Jena’s blood pressure, typically low, dropped even lower because her heart had enlarged and wasn’t pumping normally, she said. She spent days in the Intensive Care Unit and was seen by some of the same nurses who cared for her husband after his bypass surgery.

She was told her blood pressure would return and TCM was curable. For three months, 24 hours a day, she wore a “life vest” that monitored her heart’s production.

She hasn’t stopped living.

Four days a week, just as she did before the heart episode, she exercises at the local YMCA. She golfs at Wildwood Golf Club, travels extensively with her husband and enjoys watching their son, Miles, perform with The Wonderlands.
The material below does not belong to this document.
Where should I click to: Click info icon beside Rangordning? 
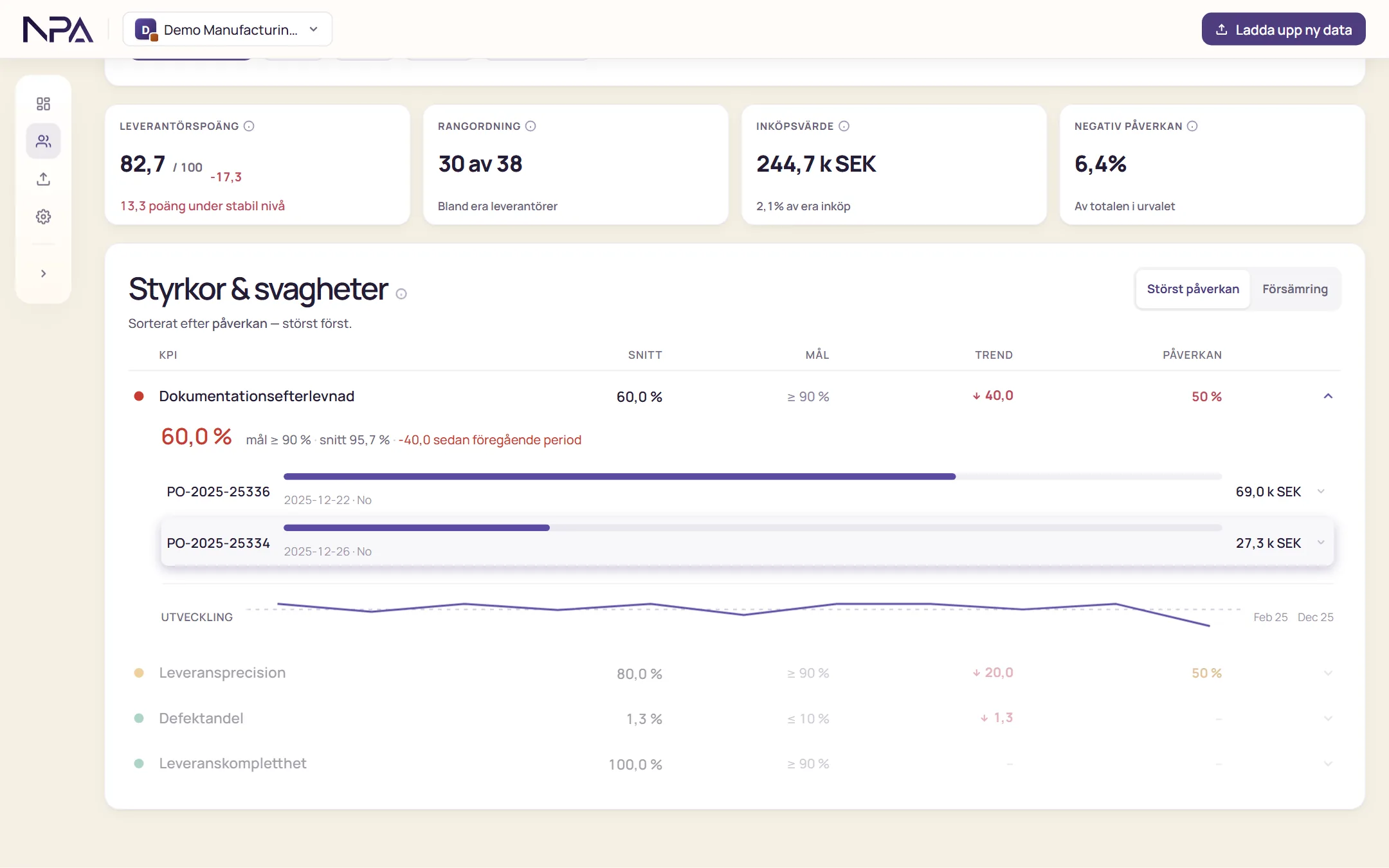pyautogui.click(x=531, y=126)
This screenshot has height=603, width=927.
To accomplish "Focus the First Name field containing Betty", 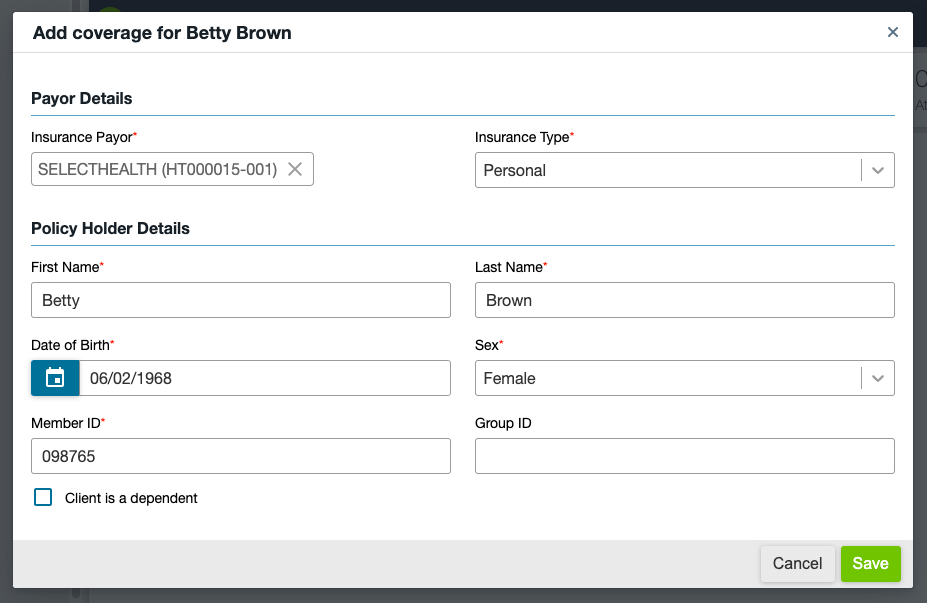I will (241, 300).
Now she’s looking forward to the next chapter in her life.

Jena founded The Gathering in downtown Middletown and now is starting a church in the West Side of Cincinnati. Several members of the church she pastored when she suffered from TCM, said they were leaving if Jena left.

She met with members of the West Ohio Conference of the United Methodist Church and received “amazing support,” she said.

Jena led a small congregation on Easter Sunday in the basement of a church member, and just signed a lease for a building at 6700 Ruwes Oak Drive. New Day United Methodist Church will launch in August.

Now, more than a year after suffering from TCM and during National Heart Month, Jena thinks back and how the results of that church meeting changed her life’s direction.

She could consider the heart episode a “bad thing,” she said.

Instead, she prefers to think of it as a God thing.

“He was moving me where He wanted me to move,” she said. “I’m right where I need to be. When things seem really bad, remember God has a plan.”